(Records from a pointing dataset)
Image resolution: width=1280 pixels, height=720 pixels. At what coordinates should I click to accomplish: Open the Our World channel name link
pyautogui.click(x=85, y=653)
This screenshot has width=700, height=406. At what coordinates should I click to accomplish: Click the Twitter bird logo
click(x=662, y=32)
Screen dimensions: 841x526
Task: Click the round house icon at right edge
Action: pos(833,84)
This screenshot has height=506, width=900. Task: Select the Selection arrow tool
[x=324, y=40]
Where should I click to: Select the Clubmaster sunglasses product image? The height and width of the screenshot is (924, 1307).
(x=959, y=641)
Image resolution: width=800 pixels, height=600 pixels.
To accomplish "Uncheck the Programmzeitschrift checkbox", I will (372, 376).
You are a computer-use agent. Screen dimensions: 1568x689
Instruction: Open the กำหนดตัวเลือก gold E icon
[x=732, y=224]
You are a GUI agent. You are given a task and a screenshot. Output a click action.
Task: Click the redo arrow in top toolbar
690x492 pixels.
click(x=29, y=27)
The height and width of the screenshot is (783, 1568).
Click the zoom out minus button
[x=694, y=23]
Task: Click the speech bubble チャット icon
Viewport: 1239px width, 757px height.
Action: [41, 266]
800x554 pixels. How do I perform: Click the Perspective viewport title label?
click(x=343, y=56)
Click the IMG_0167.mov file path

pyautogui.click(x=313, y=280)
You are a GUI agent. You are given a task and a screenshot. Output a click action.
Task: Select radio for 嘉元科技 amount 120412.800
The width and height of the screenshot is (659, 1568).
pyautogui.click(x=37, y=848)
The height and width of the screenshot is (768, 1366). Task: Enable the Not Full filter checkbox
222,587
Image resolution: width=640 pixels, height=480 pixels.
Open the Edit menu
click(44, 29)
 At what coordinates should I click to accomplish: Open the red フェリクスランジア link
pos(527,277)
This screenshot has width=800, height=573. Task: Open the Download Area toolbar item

__TASK BRIEF__
Please output, with no changes, the part of the listing that runs from its start through the line containing "Action: pos(833,84)", including both ends.

__RESPONSE__
Image resolution: width=1280 pixels, height=720 pixels. At what coordinates should I click to accomplish: Open the Our World channel name link
pyautogui.click(x=85, y=653)
This screenshot has width=700, height=406. At what coordinates should I click to accomplish: Click the Twitter bird logo
click(x=662, y=32)
Screen dimensions: 841x526
Task: Click the round house icon at right edge
Action: pos(833,84)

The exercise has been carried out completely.